TO DO:
Copy each of the items below word for word, from the first to the last.

DATASET EXCERPTS:
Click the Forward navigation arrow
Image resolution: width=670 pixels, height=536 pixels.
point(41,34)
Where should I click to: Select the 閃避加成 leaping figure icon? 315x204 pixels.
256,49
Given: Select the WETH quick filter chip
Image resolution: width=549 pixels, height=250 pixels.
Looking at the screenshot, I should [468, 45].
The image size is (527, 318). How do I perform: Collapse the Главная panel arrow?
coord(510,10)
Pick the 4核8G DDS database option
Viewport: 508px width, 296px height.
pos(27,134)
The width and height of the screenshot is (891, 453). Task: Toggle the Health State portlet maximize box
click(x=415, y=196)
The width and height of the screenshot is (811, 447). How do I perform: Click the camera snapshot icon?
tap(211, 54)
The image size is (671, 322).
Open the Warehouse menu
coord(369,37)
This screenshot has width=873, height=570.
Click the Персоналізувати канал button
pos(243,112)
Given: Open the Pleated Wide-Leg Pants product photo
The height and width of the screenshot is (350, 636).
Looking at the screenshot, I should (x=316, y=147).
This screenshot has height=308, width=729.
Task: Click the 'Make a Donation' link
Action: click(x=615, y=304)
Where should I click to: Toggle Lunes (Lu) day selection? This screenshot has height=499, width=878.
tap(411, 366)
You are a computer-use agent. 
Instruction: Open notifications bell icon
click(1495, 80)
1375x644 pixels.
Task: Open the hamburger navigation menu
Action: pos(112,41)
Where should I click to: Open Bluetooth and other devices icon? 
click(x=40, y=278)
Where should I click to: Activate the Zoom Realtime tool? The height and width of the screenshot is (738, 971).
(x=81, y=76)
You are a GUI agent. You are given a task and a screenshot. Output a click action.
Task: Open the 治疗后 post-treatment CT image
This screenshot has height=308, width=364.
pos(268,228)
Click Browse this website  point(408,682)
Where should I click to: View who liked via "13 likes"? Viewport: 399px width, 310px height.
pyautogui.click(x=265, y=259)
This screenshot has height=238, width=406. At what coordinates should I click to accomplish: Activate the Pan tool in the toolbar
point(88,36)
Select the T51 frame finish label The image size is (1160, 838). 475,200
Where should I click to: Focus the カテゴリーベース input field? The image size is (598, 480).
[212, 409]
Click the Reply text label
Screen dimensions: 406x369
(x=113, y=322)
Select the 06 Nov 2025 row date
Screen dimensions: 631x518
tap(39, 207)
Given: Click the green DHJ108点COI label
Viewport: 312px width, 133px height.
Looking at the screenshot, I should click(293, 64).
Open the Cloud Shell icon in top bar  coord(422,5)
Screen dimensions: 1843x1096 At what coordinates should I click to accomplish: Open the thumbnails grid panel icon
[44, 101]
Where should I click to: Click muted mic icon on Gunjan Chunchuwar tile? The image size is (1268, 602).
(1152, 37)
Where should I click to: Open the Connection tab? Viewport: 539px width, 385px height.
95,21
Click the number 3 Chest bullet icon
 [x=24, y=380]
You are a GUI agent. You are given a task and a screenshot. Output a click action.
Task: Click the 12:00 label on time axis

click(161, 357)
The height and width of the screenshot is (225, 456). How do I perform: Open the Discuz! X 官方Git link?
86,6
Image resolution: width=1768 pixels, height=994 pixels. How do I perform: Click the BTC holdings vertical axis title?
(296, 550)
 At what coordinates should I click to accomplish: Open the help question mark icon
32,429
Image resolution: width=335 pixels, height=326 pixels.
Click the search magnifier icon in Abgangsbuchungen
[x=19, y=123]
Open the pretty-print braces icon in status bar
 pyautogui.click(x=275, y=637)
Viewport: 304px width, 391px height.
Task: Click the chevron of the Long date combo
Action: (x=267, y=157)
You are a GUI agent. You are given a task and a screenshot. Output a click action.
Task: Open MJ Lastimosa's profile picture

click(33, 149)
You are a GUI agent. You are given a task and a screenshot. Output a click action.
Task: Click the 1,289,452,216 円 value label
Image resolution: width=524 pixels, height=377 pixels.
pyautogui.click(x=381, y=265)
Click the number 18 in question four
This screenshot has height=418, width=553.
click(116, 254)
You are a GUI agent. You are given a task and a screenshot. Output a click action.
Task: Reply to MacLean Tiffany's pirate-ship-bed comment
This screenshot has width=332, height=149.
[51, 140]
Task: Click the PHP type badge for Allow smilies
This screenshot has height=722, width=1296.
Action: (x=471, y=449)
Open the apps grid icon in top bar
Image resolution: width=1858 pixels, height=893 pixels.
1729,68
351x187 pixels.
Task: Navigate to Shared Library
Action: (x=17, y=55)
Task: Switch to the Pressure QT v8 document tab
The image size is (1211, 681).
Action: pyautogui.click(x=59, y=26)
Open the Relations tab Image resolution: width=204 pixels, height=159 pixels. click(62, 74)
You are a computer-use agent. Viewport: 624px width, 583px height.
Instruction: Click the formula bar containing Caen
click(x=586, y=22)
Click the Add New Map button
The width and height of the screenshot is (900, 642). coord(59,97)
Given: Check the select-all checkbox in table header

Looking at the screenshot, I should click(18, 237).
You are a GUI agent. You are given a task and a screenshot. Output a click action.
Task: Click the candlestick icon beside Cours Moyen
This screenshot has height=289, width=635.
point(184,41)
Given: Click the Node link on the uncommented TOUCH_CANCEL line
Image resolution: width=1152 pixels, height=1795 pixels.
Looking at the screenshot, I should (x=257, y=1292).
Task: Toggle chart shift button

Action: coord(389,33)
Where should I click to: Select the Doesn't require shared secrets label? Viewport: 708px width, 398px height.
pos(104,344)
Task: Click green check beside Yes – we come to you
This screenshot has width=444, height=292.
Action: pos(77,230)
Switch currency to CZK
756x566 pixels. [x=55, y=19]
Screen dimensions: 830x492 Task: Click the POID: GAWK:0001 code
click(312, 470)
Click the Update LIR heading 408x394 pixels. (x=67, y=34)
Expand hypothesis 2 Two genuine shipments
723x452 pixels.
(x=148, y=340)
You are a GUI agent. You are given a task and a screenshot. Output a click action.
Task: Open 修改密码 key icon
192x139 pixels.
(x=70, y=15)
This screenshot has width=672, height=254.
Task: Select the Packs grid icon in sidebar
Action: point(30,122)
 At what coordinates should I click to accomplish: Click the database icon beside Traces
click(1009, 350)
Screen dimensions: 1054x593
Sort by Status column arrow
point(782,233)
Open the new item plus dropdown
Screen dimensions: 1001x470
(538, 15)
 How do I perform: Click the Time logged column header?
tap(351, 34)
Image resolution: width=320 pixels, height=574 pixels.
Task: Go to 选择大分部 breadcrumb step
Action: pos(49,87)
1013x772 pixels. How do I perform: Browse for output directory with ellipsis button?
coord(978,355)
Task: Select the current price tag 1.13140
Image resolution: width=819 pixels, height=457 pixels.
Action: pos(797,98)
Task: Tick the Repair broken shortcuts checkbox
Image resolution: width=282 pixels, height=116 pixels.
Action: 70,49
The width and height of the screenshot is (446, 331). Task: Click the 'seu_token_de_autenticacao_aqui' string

RESPONSE FOR THIS EXERCISE:
Click the Forward navigation arrow
Image resolution: width=670 pixels, height=536 pixels.
point(41,34)
Where should I click to: Select the 閃避加成 leaping figure icon? 315x204 pixels.
256,49
Given: Select the WETH quick filter chip
Image resolution: width=549 pixels, height=250 pixels.
Looking at the screenshot, I should [468, 45].
The image size is (527, 318). How do I perform: Collapse the Главная panel arrow?
coord(510,10)
Pick the 4核8G DDS database option
Viewport: 508px width, 296px height.
pos(27,134)
The width and height of the screenshot is (891, 453). Task: Toggle the Health State portlet maximize box
click(x=415, y=196)
The width and height of the screenshot is (811, 447). How do I perform: Click the camera snapshot icon?
tap(211, 54)
The image size is (671, 322).
Open the Warehouse menu
coord(369,37)
This screenshot has width=873, height=570.
Click the Персоналізувати канал button
pos(243,112)
Given: Open the Pleated Wide-Leg Pants product photo
The height and width of the screenshot is (350, 636).
Looking at the screenshot, I should (x=316, y=147).
This screenshot has height=308, width=729.
Task: Click the 'Make a Donation' link
Action: click(x=615, y=304)
Where should I click to: Toggle Lunes (Lu) day selection? This screenshot has height=499, width=878.
tap(411, 366)
You are a computer-use agent. 
Instruction: Open notifications bell icon
click(1495, 80)
1375x644 pixels.
Task: Open the hamburger navigation menu
Action: pos(112,41)
Where should I click to: Open Bluetooth and other devices icon? 
click(x=40, y=278)
Where should I click to: Activate the Zoom Realtime tool? The height and width of the screenshot is (738, 971).
(x=81, y=76)
You are a GUI agent. You are given a task and a screenshot. Output a click action.
Task: Open the 治疗后 post-treatment CT image
This screenshot has height=308, width=364.
pos(268,228)
Click Browse this website  point(408,682)
Where should I click to: View who liked via "13 likes"? Viewport: 399px width, 310px height.
pyautogui.click(x=265, y=259)
This screenshot has height=238, width=406. At what coordinates should I click to accomplish: Activate the Pan tool in the toolbar
point(88,36)
Select the T51 frame finish label The image size is (1160, 838). 475,200
Where should I click to: Focus the カテゴリーベース input field? The image size is (598, 480).
[212, 409]
Click the Reply text label
Screen dimensions: 406x369
(x=113, y=322)
Select the 06 Nov 2025 row date
Screen dimensions: 631x518
tap(39, 207)
Given: Click the green DHJ108点COI label
Viewport: 312px width, 133px height.
Looking at the screenshot, I should click(293, 64).
Open the Cloud Shell icon in top bar  coord(422,5)
Screen dimensions: 1843x1096 At what coordinates should I click to accomplish: Open the thumbnails grid panel icon
[44, 101]
Where should I click to: Click muted mic icon on Gunjan Chunchuwar tile? The image size is (1268, 602).
(1152, 37)
Where should I click to: Open the Connection tab? Viewport: 539px width, 385px height.
95,21
Click the number 3 Chest bullet icon
 [x=24, y=380]
You are a GUI agent. You are given a task and a screenshot. Output a click action.
Task: Click the 12:00 label on time axis

click(161, 357)
The height and width of the screenshot is (225, 456). How do I perform: Open the Discuz! X 官方Git link?
86,6
Image resolution: width=1768 pixels, height=994 pixels. How do I perform: Click the BTC holdings vertical axis title?
(296, 550)
 At what coordinates should I click to accomplish: Open the help question mark icon
32,429
Image resolution: width=335 pixels, height=326 pixels.
Click the search magnifier icon in Abgangsbuchungen
[x=19, y=123]
Open the pretty-print braces icon in status bar
 pyautogui.click(x=275, y=637)
Viewport: 304px width, 391px height.
Task: Click the chevron of the Long date combo
Action: (x=267, y=157)
You are a GUI agent. You are given a task and a screenshot. Output a click action.
Task: Open MJ Lastimosa's profile picture

click(33, 149)
You are a GUI agent. You are given a task and a screenshot. Output a click action.
Task: Click the 1,289,452,216 円 value label
Image resolution: width=524 pixels, height=377 pixels.
pyautogui.click(x=381, y=265)
Click the number 18 in question four
This screenshot has height=418, width=553.
click(116, 254)
You are a GUI agent. You are given a task and a screenshot. Output a click action.
Task: Reply to MacLean Tiffany's pirate-ship-bed comment
This screenshot has width=332, height=149.
[51, 140]
Task: Click the PHP type badge for Allow smilies
This screenshot has height=722, width=1296.
Action: (x=471, y=449)
Open the apps grid icon in top bar
Image resolution: width=1858 pixels, height=893 pixels.
1729,68
351x187 pixels.
Task: Navigate to Shared Library
Action: (x=17, y=55)
Task: Switch to the Pressure QT v8 document tab
The image size is (1211, 681).
Action: pyautogui.click(x=59, y=26)
Open the Relations tab Image resolution: width=204 pixels, height=159 pixels. click(62, 74)
You are a computer-use agent. Viewport: 624px width, 583px height.
Instruction: Click the formula bar containing Caen
click(x=586, y=22)
Click the Add New Map button
The width and height of the screenshot is (900, 642). coord(59,97)
Given: Check the select-all checkbox in table header

Looking at the screenshot, I should click(18, 237).
You are a GUI agent. You are given a task and a screenshot. Output a click action.
Task: Click the candlestick icon beside Cours Moyen
This screenshot has height=289, width=635.
point(184,41)
Given: Click the Node link on the uncommented TOUCH_CANCEL line
Image resolution: width=1152 pixels, height=1795 pixels.
Looking at the screenshot, I should (x=257, y=1292).
Task: Toggle chart shift button

Action: coord(389,33)
Where should I click to: Select the Doesn't require shared secrets label? Viewport: 708px width, 398px height.
pos(104,344)
Task: Click green check beside Yes – we come to you
This screenshot has width=444, height=292.
Action: pos(77,230)
Switch currency to CZK
756x566 pixels. [x=55, y=19]
Screen dimensions: 830x492 Task: Click the POID: GAWK:0001 code
click(312, 470)
Click the Update LIR heading 408x394 pixels. (x=67, y=34)
Expand hypothesis 2 Two genuine shipments
723x452 pixels.
(x=148, y=340)
You are a GUI agent. You are given a task and a screenshot. Output a click action.
Task: Open 修改密码 key icon
192x139 pixels.
(x=70, y=15)
This screenshot has width=672, height=254.
Task: Select the Packs grid icon in sidebar
Action: point(30,122)
 At what coordinates should I click to accomplish: Click the database icon beside Traces
click(1009, 350)
Screen dimensions: 1054x593
Sort by Status column arrow
point(782,233)
Open the new item plus dropdown
Screen dimensions: 1001x470
(538, 15)
 How do I perform: Click the Time logged column header?
tap(351, 34)
Image resolution: width=320 pixels, height=574 pixels.
Task: Go to 选择大分部 breadcrumb step
Action: pos(49,87)
1013x772 pixels. How do I perform: Browse for output directory with ellipsis button?
coord(978,355)
Task: Select the current price tag 1.13140
Image resolution: width=819 pixels, height=457 pixels.
Action: pos(797,98)
Task: Tick the Repair broken shortcuts checkbox
Image resolution: width=282 pixels, height=116 pixels.
Action: 70,49
The width and height of the screenshot is (446, 331). Task: Click the 'seu_token_de_autenticacao_aqui' string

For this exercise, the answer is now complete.